Records drawn from a dataset:
************
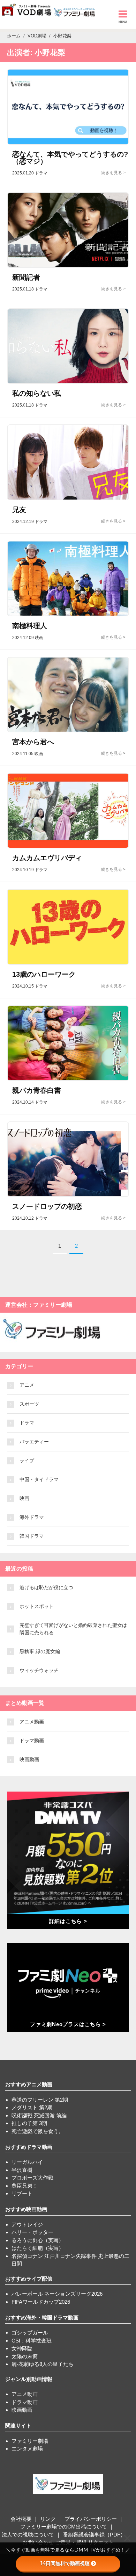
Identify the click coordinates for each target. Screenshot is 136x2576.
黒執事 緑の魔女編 (40, 1651)
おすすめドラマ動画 (28, 2147)
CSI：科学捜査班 (32, 2341)
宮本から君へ (33, 742)
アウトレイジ (27, 2224)
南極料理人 (29, 626)
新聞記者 (26, 277)
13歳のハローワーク (44, 974)
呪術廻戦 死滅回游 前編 (39, 2115)
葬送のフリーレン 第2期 (40, 2100)
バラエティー (34, 1441)
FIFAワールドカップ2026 (41, 2302)
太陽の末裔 (25, 2356)
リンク (48, 2519)
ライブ (27, 1460)
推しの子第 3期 (29, 2123)
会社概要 (20, 2519)
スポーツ (29, 1404)
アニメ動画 (32, 1721)
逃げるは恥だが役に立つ (46, 1587)
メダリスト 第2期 (32, 2107)
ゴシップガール (30, 2332)
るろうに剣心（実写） (38, 2240)
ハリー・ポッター (32, 2232)
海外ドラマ (32, 1517)
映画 (24, 1498)
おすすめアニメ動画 (28, 2084)
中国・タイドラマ (39, 1479)
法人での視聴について (28, 2535)
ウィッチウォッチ (39, 1670)
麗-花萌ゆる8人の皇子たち (43, 2364)
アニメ (27, 1385)
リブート (22, 2193)
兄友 (19, 510)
************
The entries above are to be reproduced exactly, with the pictures dropped.

- Solution below:
Identify the click coordinates for each target. Screenshot is 136x2576.
黒執事 緑の魔女編 (40, 1651)
おすすめドラマ動画 (28, 2147)
CSI：科学捜査班 (32, 2341)
宮本から君へ (33, 742)
アウトレイジ (27, 2224)
南極料理人 (29, 626)
新聞記者 (26, 277)
13歳のハローワーク (44, 974)
呪術廻戦 死滅回游 前編 (39, 2115)
葬送のフリーレン 第2期 (40, 2100)
バラエティー (34, 1441)
FIFAワールドカップ2026 (41, 2302)
太陽の末裔 (25, 2356)
リンク (48, 2519)
ライブ (27, 1460)
推しの子第 3期 (29, 2123)
会社概要 (20, 2519)
スポーツ (29, 1404)
アニメ動画 (32, 1721)
逃げるは恥だが役に立つ (46, 1587)
メダリスト 第2期 (32, 2107)
ゴシップガール (30, 2332)
るろうに剣心（実写） (38, 2240)
ハリー・ポッター (32, 2232)
海外ドラマ (32, 1517)
映画 (24, 1498)
おすすめアニメ動画 (28, 2084)
中国・タイドラマ (39, 1479)
法人での視聴について (28, 2535)
ウィッチウォッチ (39, 1670)
麗-花萌ゆる8人の皇子たち (43, 2364)
アニメ (27, 1385)
リブート (22, 2193)
兄友 (19, 510)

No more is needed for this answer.